My favorite movie is Goodfellas. Martin Scorsese has an amazing ability as a director to make you like people you shouldn’t, and you can see this in pretty much every film he has done, from Casino to The Wolf of Wall St.
But in Goodfellas for some reason, you really like the bad guys. Those types of films glorify the lives of people who ruin the lives of others – you don’t think about the family of the shopkeeper that gangster just mugged – all you care about is the mugger and his story. Organized crime, I believe, is the most dangerous type of crime out there. No other type of crime has the power to destroy someone quite like organized crime. Thankfully, due to our legal system and R.I.C.O. (The Racketeer Influenced and Corrupt Organizations Act) organized crime has since been swiftly demolished and its heyday is long gone.
Or is it?
I’m going to be completely honest here – I had no idea that any of this Debtors Prison stuff was going on. Knowledge on this subject just wasn’t (key word – wasn’t) in my wheel house and needless to say, I was appalled after watching this documentary, so much that I needed to actually take time after watching it to process what I had just seen. I just couldn’t believe it – so I watched another two-part documentary on the subject and it still made no sense.
How Is this legal?
This is organized crime. Instead of a shop keeper paying insurance to a mob boss to not have their store destroyed, poor people are paying “insurance” to debt collection agencies (or in some cases, to municipalities) to not be incarcerated. This concept is so simple I shouldn’t have to say it, and yet here we are; if you profit off other people’s misfortune, you are an ass. One documentary I watched reported that all of the municipalities in St. Louis made $60 million in one year off fines and fees from poor people. That is horrific. Now sure, if you break the law you should have some kind of repercussion – but a traffic ticket should not equate to months or years on probation and thousands of dollars in fines. Some of these probation companies don’t even allow the offenders to pay down the principal of the ticket – forcing the fees to keep being incurred onto the ticketholders. Furthermore, courts delegate powers to these outside companies. – I didn’t even know that was legal. How can a private company with explicit interests to turn a profit have court-delegated powers?

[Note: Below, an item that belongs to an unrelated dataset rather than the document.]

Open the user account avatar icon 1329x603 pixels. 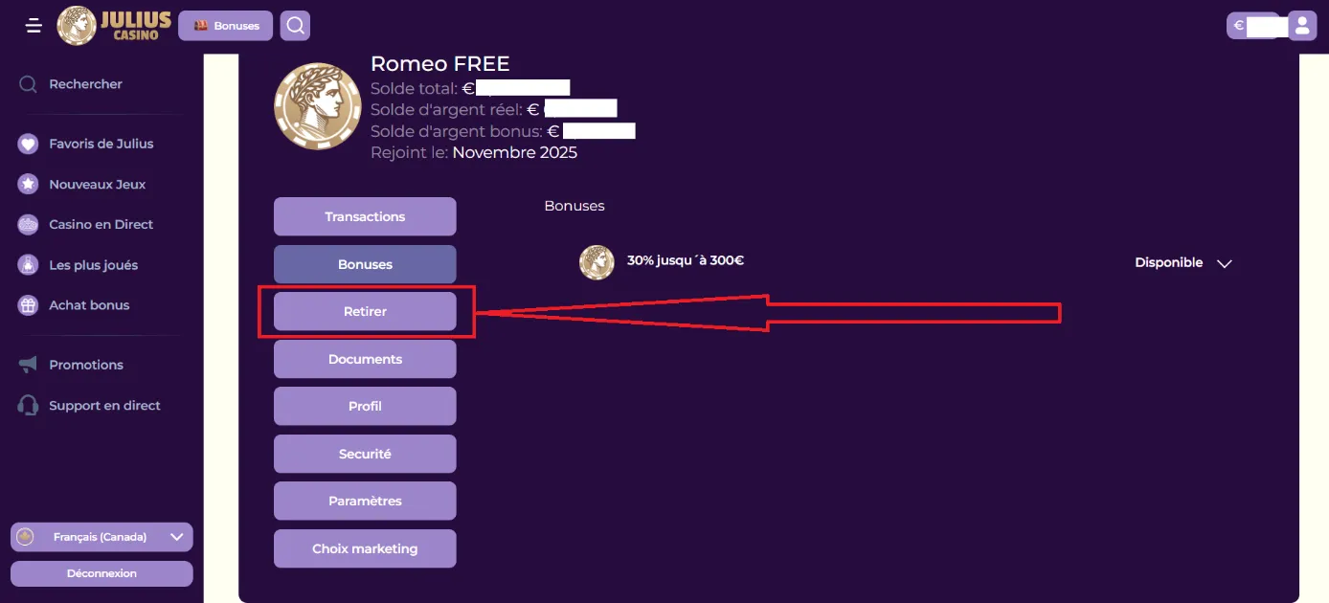[x=1302, y=26]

It’s not just private companies too, cash-strapped municipalities in rural states are now issuing “quality of life” tickets to people for such atrocities as having a BBQ in the front yard, grass that is too tall, and having ingrown vines, among other things. If the homeowner cannot pay the BS debt to the town, they get promptly put on probation and start getting charged monthly fees and threatened with incarceration. There is a large majority of towns whosecore revenue is derived from ticketing otherwise innocent people. Of the people interviewed in this documentary, many said that they are not afraid of criminals robbing them, but rather they are afraid of city officials imprisoning and robbing them– one interviewee even referring to them as the Gestapo (no further comment needed). A common theme from multiple documentaries I watched is that if you want to catch up with someone from the town, go to the court. Everyone will be there.
I, like you should be, am appalled at this. Cash-strapped local governments and collection agencies are literally acting as the current day mafia, extorting people for money they do not have in order to obtain something they are constitutionally given – freedom. This type of behavior perpetuates the income inequality problem in our country. It breaks up families. It ruins lives. If the government was the only force to stop the mafia, then who will stop the government?